# Erfahrungen mit dem HP 27xq



## Leformre (25. Januar 2019)

Guten Tag,

Ich wollte einfach mal nachfragen, ob jemand den Monitor HP 27XQ Zuhause stehen hat und mir seine Meinung über den Monitor sagen kann.
Im Netz findet man nicht so viele Reviews... Für 339€ ist er ja auch wirklich günstig im Vergleich zu anderen WQHD Monitoren.

Danke!


----------



## Onechtaries (25. Januar 2019)

Guten Tag,

ich habe den Monitor jetzt seit ~3 Tagen hier stehen, Grund dafür ist vor allem der günstige Preis für einen 144Hz Monitor.
Als subjektiven Vergleich dienen der Viewsonic VG2719-2K und der BenQ GW2765 (Beides 27" QHD IPS)

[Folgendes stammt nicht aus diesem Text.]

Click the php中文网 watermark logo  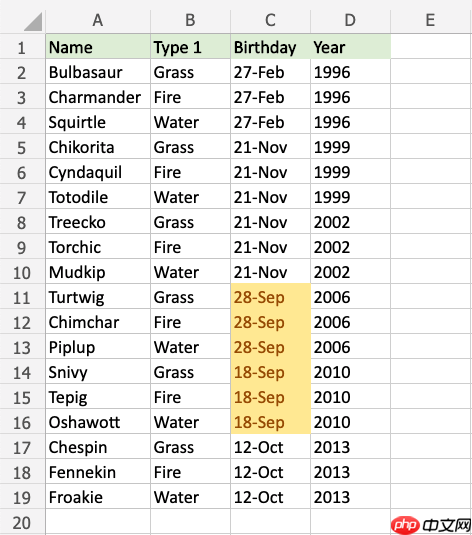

Mein Eindruck vom HP Monitor ist bisher ziemlich positiv.
Relativ einfach zu bedienendes OSD, allerdings auch mit imho spärlichen Einstellmöglichkeiten.
Damit Freesync erscheint (bzw. in meinem Falle G-Sync einrichtbar wird) muss man zuerst den entsprechenden Bildmodus auswählen.
Leider ist die G-Sync Unterstützung nicht allzu gut, beispielsweise erkannte der Monitor bei Einstellung von 144Hz 
in Battlefield V und Overwatch  kein Eingangssignal mehr.

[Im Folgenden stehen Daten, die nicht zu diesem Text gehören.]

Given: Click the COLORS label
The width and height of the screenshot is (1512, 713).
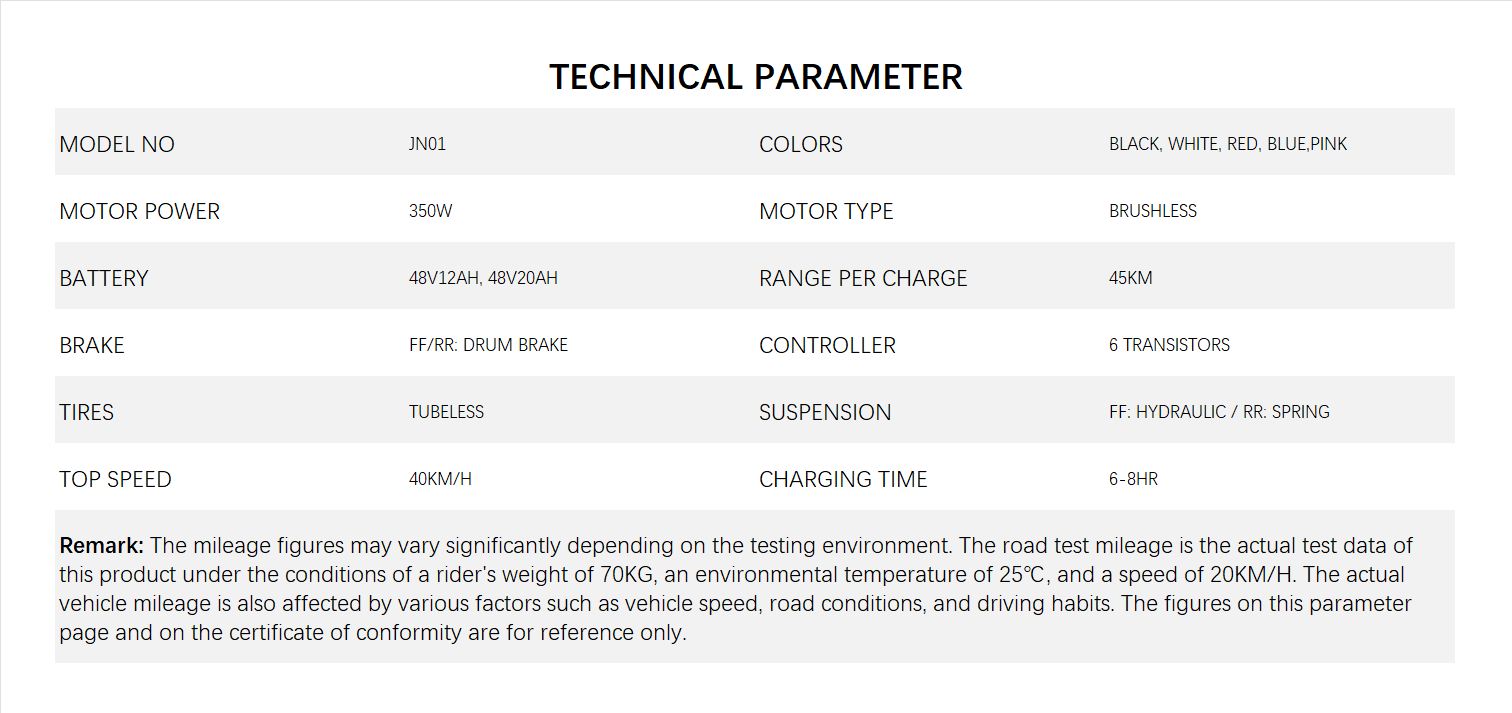Looking at the screenshot, I should [x=800, y=144].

Nach Einstellung von Helligkeit und Kontrast kommt mir die Farbdarstellung ordentlich vor, in etwa auf einem Niveau mit dem Viewsonic.
Die Blickwinkel sind für ein TN Panel ordentlich, allerdings sollte man dennoch zentral davor sitzen, sonst treten mehr oder weniger starke
Farbverfälschungen aus. Im Vergleich zu meinem 10 Jahre alten 1080p 22" TN allerdings geradezu eine Offenbarung!
Vorteil des TN: Kein Backlightbleeding und IPS Glow. Für mich ein sehr großer Vorteil, da ich leider selbst die mieserable Qualitätssicherung
der 144Hz QHD G-Sync IPS Displays miterleben durfte.
Das matte Coating des Panels ist in Ordnung, Spiegelungen sind nur noch moderat vorhanden.
Der Rahmen spiegelt nicht und auch die grüne Umgebungsbeleuchtung lässt sich abschalten.
Color Banding tritt bei mir auf - Bisher konnte ich es allerdings nur in Steam im Vollbild feststellen, noch nicht in Spielen.
Was Reaktionszeiten und Schlierenbildung angeht kann ich zumindest nichts negatives behaupten, 
allein der Sprung auf 144Hz lässt alles flüssiger wirken.
Zudem hat der Monitor auch Ergonomiefunktionen (Höhenverstellbar, Neigbar, Pivot).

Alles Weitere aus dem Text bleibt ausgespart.